Swap "Door Color" for "Trim Color" in the rows starting at the first row and ending at the row containing "Action: [x=77, y=257]". Reproduce those rows with nothing else altered.

++++ DATA TO PROCESS

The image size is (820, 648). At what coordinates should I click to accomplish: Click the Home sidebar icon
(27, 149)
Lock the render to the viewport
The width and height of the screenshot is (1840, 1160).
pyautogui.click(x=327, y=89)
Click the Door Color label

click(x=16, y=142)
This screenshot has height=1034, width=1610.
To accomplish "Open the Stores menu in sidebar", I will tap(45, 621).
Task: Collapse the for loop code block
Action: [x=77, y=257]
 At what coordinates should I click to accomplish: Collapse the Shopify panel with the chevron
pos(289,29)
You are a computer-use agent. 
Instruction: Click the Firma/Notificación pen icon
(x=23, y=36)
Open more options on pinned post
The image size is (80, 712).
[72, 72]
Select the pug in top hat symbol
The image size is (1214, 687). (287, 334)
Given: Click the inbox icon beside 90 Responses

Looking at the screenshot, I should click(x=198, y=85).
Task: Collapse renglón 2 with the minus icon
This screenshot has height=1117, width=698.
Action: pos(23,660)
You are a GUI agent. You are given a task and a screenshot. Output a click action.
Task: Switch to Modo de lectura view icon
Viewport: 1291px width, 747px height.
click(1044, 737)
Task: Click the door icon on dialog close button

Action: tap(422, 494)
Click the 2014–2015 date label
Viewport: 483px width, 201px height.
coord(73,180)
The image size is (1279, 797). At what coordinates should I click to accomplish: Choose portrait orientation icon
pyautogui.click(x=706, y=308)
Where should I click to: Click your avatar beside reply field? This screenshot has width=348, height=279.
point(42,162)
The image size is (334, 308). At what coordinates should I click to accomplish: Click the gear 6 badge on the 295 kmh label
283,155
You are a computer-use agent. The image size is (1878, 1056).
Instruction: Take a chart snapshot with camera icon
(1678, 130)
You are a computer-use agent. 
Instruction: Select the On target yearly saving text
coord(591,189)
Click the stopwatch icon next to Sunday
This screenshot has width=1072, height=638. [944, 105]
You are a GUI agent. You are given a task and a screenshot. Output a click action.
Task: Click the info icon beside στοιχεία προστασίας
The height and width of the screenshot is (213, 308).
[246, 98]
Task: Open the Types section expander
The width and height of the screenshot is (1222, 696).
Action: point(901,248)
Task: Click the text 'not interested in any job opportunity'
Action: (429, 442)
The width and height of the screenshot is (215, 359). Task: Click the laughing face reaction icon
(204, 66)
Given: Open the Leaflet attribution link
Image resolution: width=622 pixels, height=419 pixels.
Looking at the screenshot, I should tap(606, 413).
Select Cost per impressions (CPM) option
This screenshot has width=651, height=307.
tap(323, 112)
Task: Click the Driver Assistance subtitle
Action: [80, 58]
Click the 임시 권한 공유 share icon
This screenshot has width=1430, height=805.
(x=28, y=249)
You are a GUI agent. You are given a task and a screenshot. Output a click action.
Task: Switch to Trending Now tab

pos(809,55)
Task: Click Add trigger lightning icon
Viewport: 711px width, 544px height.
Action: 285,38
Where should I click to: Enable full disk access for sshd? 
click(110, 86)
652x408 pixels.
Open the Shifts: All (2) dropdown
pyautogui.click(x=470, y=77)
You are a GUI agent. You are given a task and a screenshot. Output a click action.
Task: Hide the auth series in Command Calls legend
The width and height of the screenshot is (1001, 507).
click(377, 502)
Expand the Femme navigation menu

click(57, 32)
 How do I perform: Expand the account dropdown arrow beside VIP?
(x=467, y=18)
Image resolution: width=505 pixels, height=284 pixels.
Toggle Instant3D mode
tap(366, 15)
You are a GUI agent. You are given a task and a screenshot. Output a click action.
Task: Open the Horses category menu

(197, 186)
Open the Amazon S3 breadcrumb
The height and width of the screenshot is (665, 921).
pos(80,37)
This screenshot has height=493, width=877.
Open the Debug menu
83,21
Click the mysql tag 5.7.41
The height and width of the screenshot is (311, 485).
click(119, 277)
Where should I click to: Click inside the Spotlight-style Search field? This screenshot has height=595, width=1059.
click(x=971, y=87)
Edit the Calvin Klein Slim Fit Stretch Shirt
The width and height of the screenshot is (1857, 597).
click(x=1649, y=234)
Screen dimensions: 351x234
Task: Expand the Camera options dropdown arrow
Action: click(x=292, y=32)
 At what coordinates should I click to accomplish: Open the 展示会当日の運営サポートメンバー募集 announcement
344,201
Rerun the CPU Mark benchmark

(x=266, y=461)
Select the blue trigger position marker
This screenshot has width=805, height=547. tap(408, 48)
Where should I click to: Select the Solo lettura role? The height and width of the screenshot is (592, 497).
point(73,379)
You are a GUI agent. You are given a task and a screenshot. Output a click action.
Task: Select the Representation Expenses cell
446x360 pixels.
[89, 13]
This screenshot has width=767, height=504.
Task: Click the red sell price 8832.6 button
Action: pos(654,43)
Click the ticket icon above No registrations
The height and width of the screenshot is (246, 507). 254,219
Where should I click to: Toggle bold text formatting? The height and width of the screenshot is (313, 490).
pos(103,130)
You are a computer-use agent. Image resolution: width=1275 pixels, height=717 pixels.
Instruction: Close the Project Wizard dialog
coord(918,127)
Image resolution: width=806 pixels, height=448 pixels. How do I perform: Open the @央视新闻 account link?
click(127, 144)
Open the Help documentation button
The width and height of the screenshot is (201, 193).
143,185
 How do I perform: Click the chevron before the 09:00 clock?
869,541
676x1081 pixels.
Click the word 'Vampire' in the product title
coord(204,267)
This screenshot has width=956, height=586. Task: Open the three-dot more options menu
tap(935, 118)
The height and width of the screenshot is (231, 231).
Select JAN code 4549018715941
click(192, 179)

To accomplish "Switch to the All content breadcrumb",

++++++++

▶ EXPECTED ANSWER:
The image size is (820, 648). At what coordinates should I click to accomplish: Click the Home sidebar icon
(27, 149)
Lock the render to the viewport
The width and height of the screenshot is (1840, 1160).
pyautogui.click(x=327, y=89)
Click the Trim Color label

click(x=16, y=142)
This screenshot has height=1034, width=1610.
To accomplish "Open the Stores menu in sidebar", I will tap(45, 621).
Task: Collapse the for loop code block
Action: [x=77, y=257]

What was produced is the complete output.